▶ [Activity] The response should be an exact transcription of the data below, free of images.

▶ [Working data]
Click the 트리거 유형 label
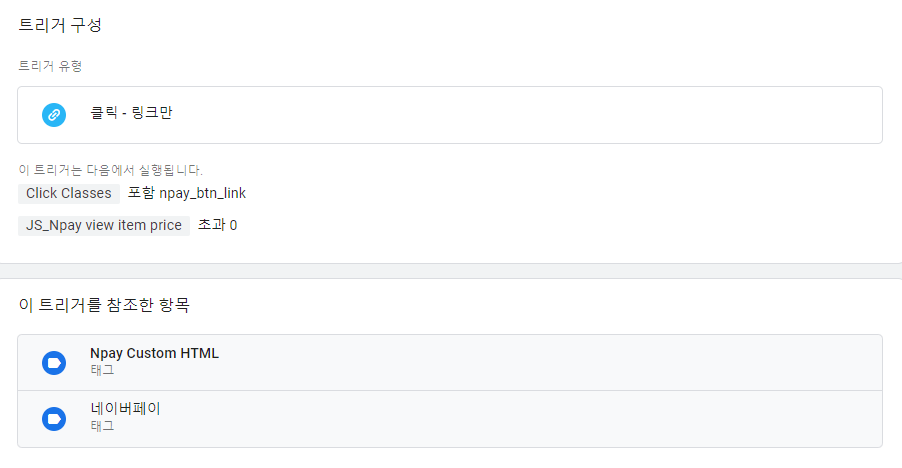 coord(51,66)
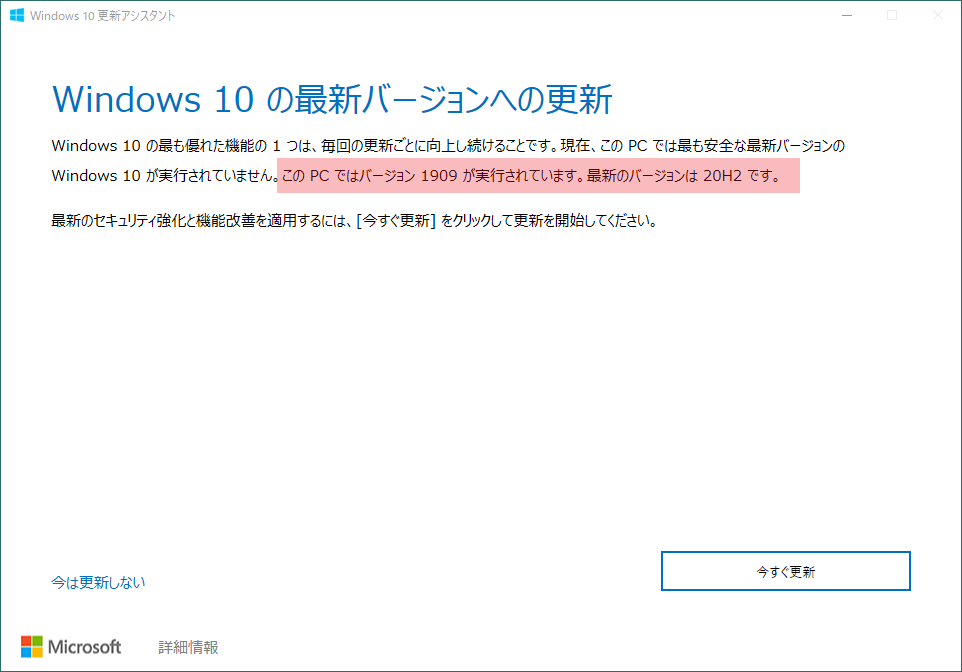Click the red square of the Microsoft logo

coord(25,641)
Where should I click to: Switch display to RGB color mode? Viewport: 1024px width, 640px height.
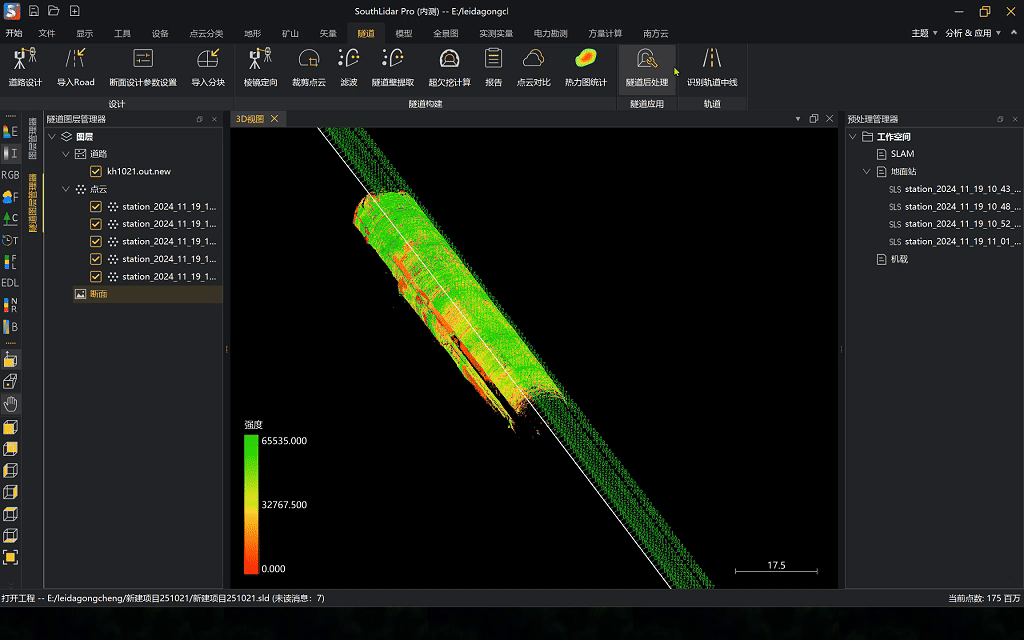[x=10, y=175]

▶ [Exercise solution]
Click the 트리거 유형 label
 coord(51,66)
Click the red square of the Microsoft logo

coord(25,641)
Where should I click to: Switch display to RGB color mode? Viewport: 1024px width, 640px height.
[x=10, y=175]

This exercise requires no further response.